Oil rose about 2% yesterday following the announcement that Saudi Arabia will extend its unilateral oil production cut by another three months. Its daily production will hold around 9 million barrels a day, the lowest level in several years. The move exceeded market expectations.
How will this impact inflation? As widely discussed, the Administration changed how the government calculates CPI believing oil would decline in 2023, not rise. Crude is now at the highest level since November 2022.
There are few options as to how to lower prices. Additional releases from the strategic oil reserve are not an option given low inventories, the result of earlier year releases to combat the previous rise in crude.
As noted several times, according to the Treasury Department, approximately $7 trillion in debt needs to be rolled over between now and December 31 and almost one third of the entire national debt needs to be rolled over within the next 12 months. Who is going to buy this debt and at what interest rate.

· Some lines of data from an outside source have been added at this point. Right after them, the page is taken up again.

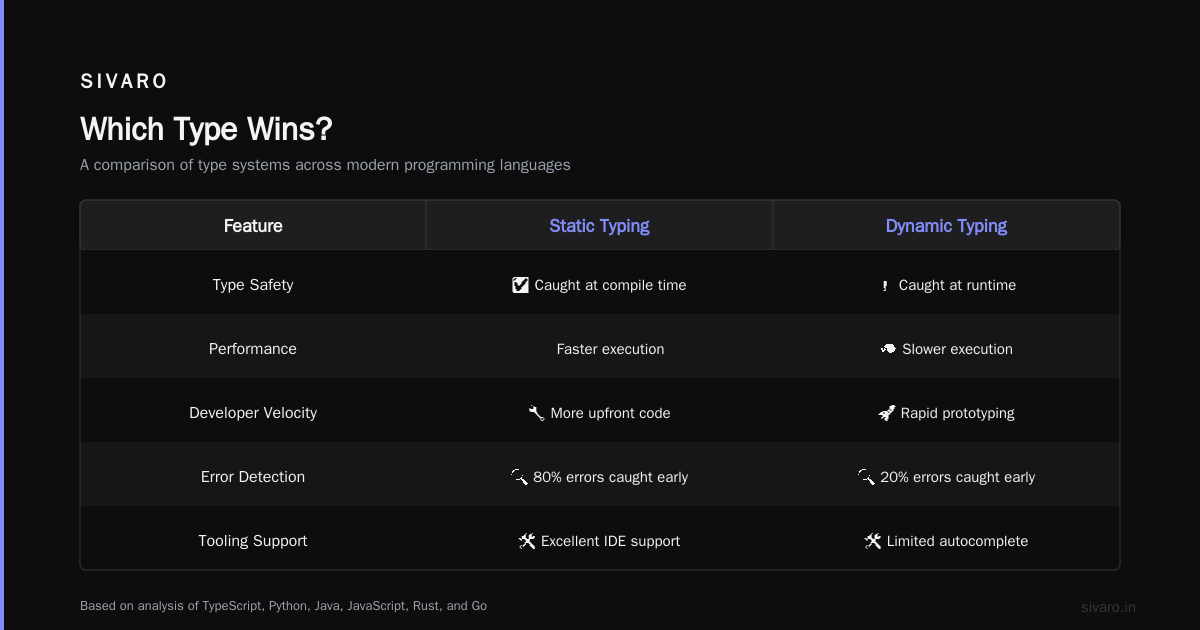Click the Which Type Wins? heading

206,129
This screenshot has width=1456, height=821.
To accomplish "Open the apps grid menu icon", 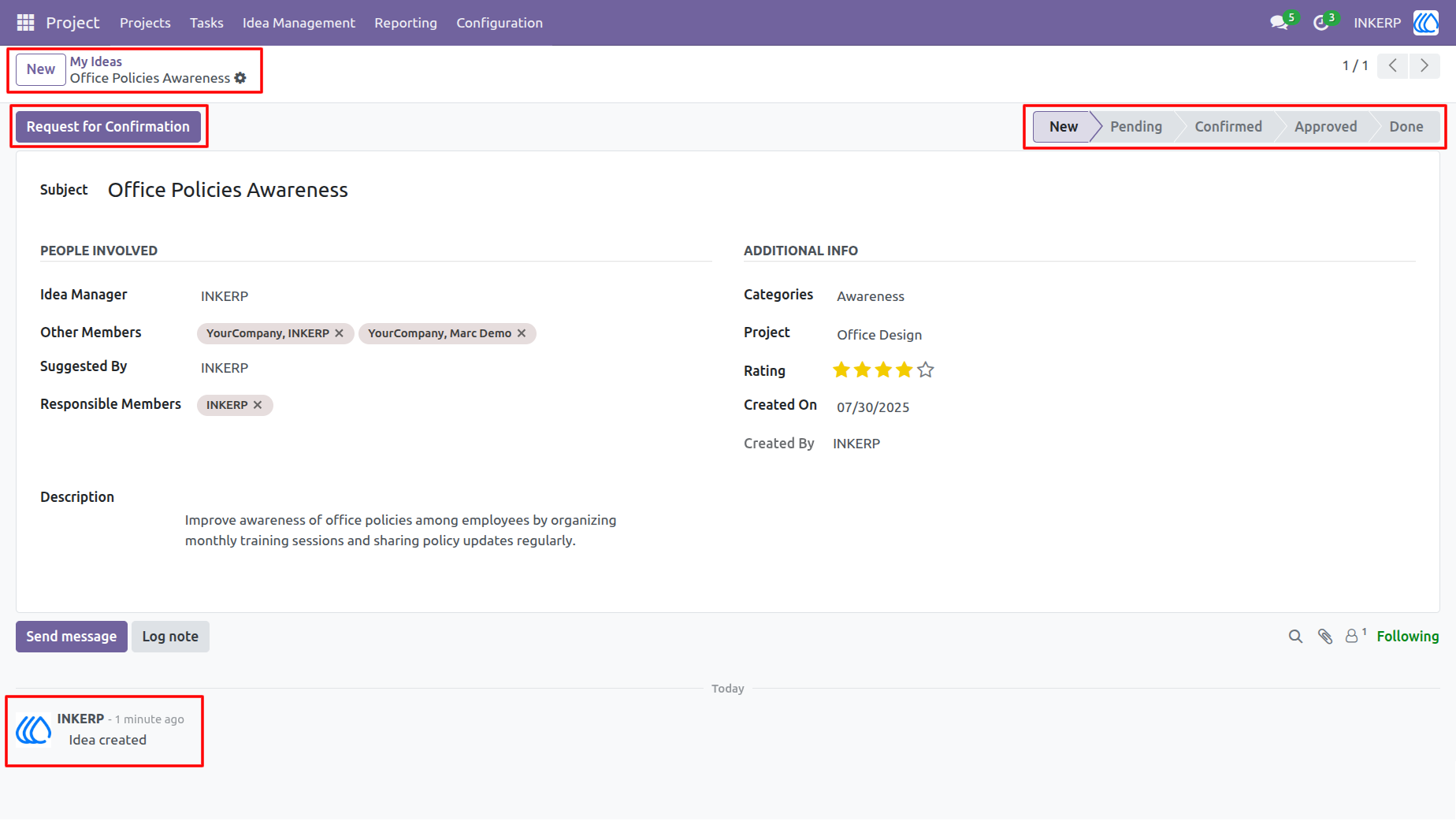I will click(25, 23).

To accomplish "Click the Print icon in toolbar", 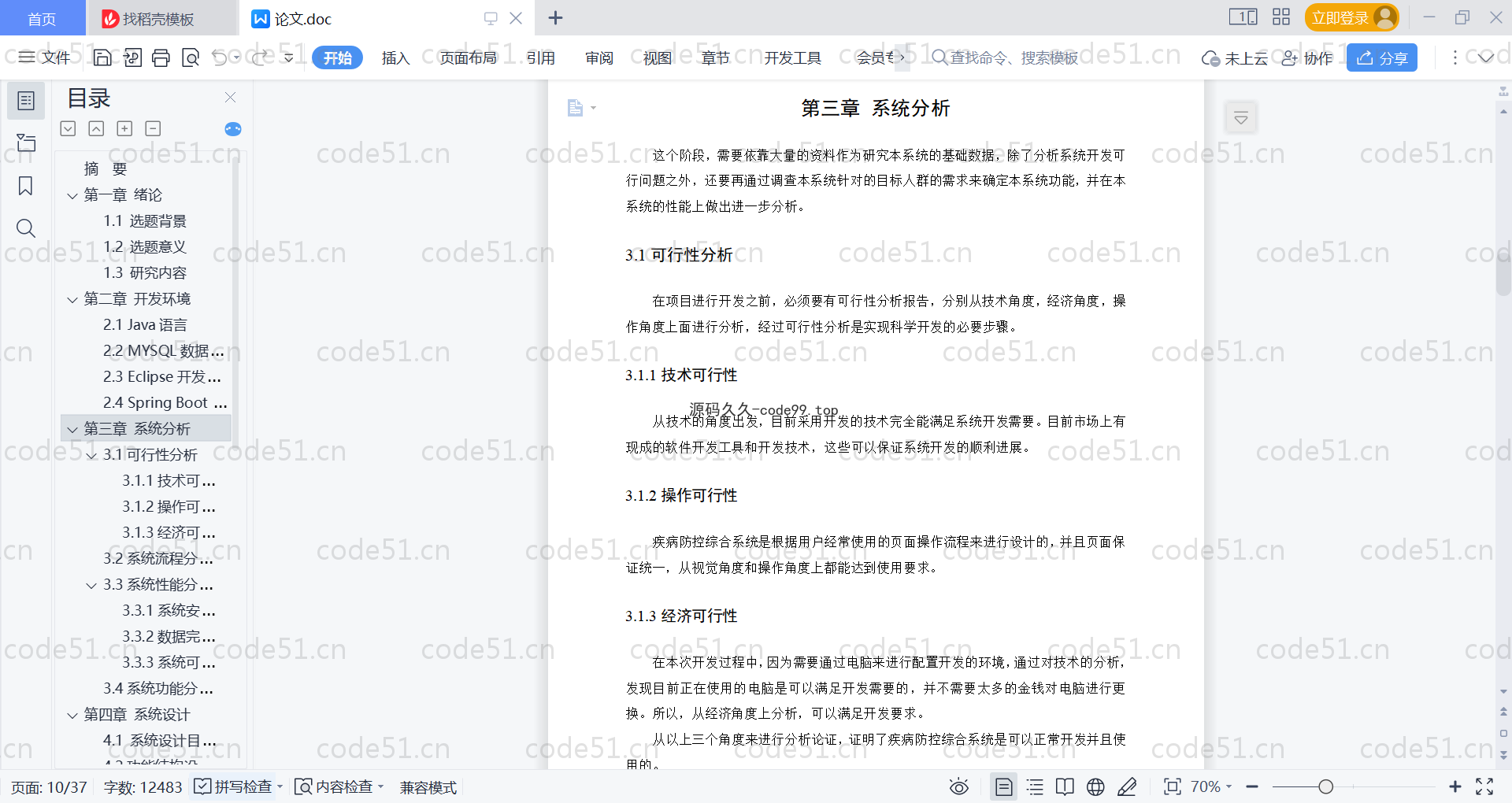I will click(x=161, y=57).
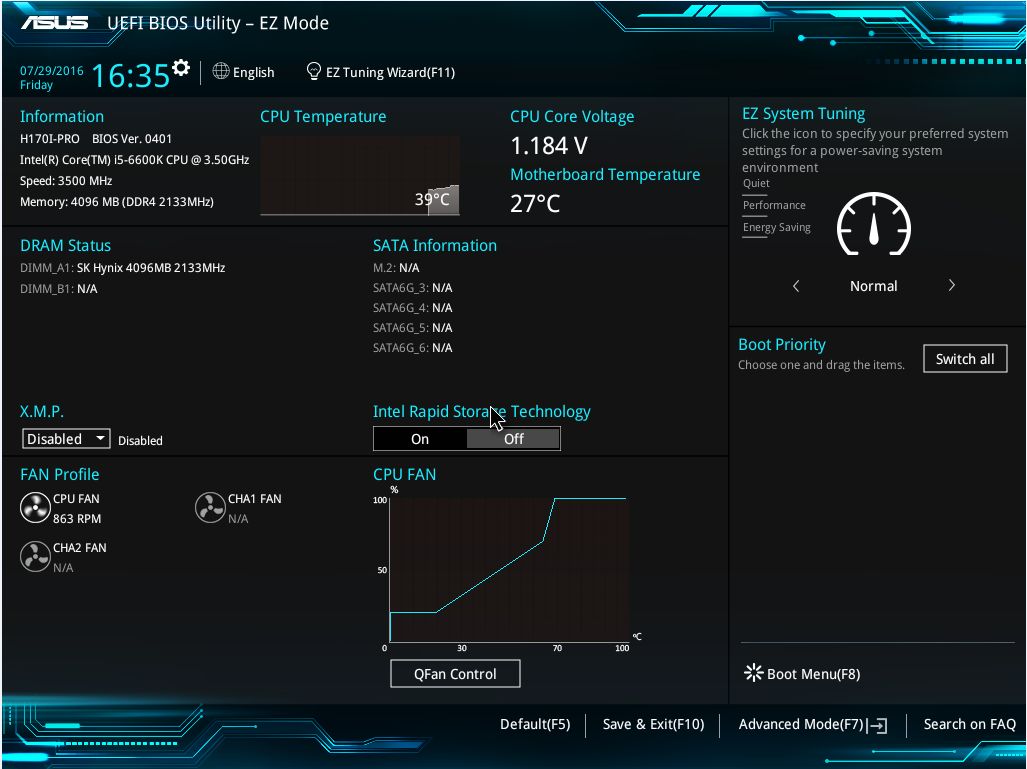1027x769 pixels.
Task: Click the Switch all button
Action: [965, 359]
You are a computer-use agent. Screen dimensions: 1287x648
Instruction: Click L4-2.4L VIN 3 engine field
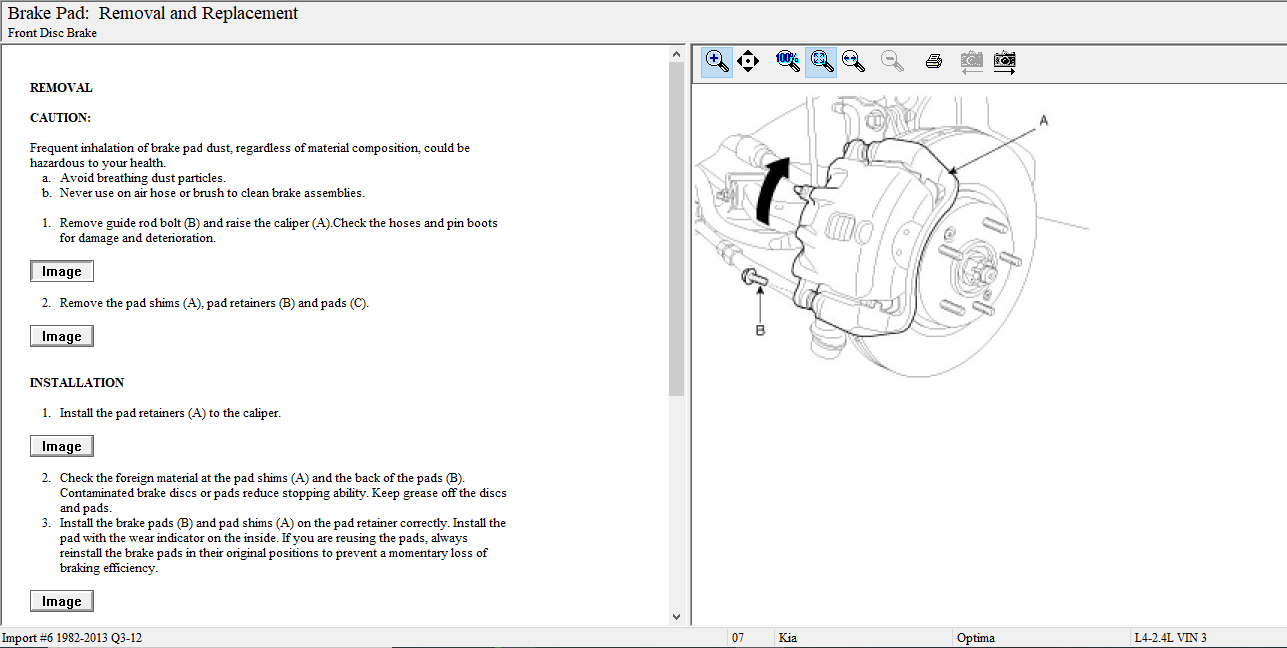1170,638
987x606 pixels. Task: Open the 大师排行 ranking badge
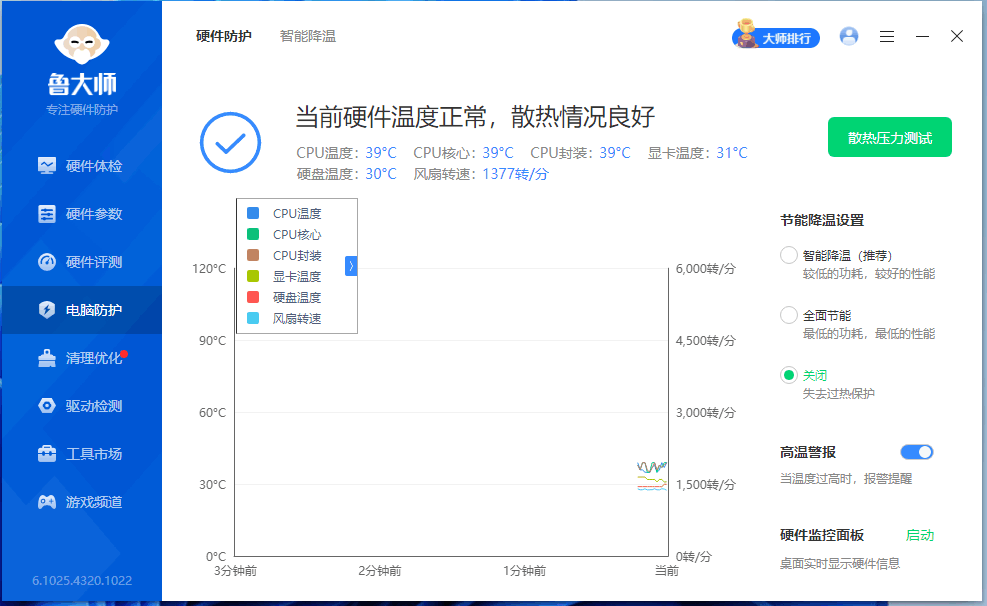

How will the rise in crude impact interest rates, an environment compounded by the government’s insatiable need for funds. Washington may perhaps acknowledge its spendthrift measures only after a market dislocation.
Markets were mixed yesterday. For the exception of oil, equities were generally lower. Bond yields nominally higher.
Last night the foreign markets were down. London was down 0.65%, Paris down 0.67% and Frankfurt down 0.35%. China was up 0.12%, Japan up 0.62% and Hang Seng down 0.04%.
Dow and NASDAQ futures are flat and down 0.30%, respectively. The 10-year is up 5/32 to yield 4.25%. How will the markets respond to the widely followed, but unofficial estimate of GDP by the Atlanta Fed now has the economy expanding by 5.6% on an annualized basis, the greatest growth since 3Q03 [ex COVID distortions].